# Work instruction:
What is wanted is an exact copy of the lines from the top of the listing through the line containing "Click the ⌘1 tab shortcut indicator".

# Data excerpts:

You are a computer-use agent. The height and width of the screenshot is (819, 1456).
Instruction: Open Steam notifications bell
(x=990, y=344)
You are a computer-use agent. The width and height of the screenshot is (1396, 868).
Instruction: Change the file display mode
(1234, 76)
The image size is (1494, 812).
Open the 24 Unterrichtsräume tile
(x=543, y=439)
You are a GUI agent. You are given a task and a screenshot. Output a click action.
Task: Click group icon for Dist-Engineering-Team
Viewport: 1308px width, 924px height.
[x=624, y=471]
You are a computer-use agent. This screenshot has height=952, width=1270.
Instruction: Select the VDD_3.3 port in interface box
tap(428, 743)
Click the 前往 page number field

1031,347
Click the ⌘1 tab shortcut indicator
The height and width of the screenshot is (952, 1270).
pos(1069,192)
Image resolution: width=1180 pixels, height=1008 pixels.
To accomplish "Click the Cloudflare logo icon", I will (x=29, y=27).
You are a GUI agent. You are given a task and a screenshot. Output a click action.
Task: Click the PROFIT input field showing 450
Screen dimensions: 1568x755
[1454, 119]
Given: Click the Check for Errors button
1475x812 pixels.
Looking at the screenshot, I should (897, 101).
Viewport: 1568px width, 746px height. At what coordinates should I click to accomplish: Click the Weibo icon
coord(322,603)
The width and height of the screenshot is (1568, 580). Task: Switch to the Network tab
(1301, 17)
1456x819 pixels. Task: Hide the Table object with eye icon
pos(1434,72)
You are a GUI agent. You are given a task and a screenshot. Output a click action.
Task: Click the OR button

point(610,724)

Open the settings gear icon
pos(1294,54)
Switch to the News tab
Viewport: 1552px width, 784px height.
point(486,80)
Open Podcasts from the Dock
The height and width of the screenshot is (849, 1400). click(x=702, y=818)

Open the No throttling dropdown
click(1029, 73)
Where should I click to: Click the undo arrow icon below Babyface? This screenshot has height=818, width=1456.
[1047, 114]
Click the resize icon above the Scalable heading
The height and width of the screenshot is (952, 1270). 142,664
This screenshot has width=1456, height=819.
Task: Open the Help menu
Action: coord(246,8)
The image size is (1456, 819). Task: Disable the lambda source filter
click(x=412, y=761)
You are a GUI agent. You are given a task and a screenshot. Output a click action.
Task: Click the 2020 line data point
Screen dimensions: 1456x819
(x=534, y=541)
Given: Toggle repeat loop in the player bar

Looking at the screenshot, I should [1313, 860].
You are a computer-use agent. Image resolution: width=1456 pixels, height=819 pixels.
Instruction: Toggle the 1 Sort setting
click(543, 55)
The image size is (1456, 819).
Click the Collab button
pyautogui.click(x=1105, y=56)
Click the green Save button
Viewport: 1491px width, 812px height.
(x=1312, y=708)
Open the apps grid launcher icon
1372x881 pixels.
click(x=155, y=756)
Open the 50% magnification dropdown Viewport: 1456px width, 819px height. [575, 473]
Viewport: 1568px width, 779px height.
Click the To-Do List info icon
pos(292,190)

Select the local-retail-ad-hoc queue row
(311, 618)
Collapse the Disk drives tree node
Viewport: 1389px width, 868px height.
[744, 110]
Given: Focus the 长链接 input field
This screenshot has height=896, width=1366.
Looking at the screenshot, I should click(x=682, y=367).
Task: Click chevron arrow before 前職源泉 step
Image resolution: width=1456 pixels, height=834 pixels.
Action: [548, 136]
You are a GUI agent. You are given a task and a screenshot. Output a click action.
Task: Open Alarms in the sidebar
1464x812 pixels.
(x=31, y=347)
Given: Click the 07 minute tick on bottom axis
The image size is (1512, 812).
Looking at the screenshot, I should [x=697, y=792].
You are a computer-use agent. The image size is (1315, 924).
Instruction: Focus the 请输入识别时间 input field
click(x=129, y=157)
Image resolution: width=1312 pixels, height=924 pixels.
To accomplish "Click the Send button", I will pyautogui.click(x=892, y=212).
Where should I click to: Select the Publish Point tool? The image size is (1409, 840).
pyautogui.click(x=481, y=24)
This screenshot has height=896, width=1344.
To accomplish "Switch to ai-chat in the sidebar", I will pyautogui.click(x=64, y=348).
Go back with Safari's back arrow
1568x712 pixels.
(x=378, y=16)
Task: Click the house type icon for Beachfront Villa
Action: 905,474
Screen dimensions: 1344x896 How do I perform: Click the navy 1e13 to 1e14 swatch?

# Task solution:
You are a computer-use agent. The height and width of the screenshot is (819, 1456).
Instruction: Open Steam notifications bell
(x=990, y=344)
You are a computer-use agent. The width and height of the screenshot is (1396, 868).
Instruction: Change the file display mode
(1234, 76)
The image size is (1494, 812).
Open the 24 Unterrichtsräume tile
(x=543, y=439)
You are a GUI agent. You are given a task and a screenshot. Output a click action.
Task: Click group icon for Dist-Engineering-Team
Viewport: 1308px width, 924px height.
[x=624, y=471]
You are a computer-use agent. This screenshot has height=952, width=1270.
Instruction: Select the VDD_3.3 port in interface box
tap(428, 743)
Click the 前往 page number field

1031,347
Click the ⌘1 tab shortcut indicator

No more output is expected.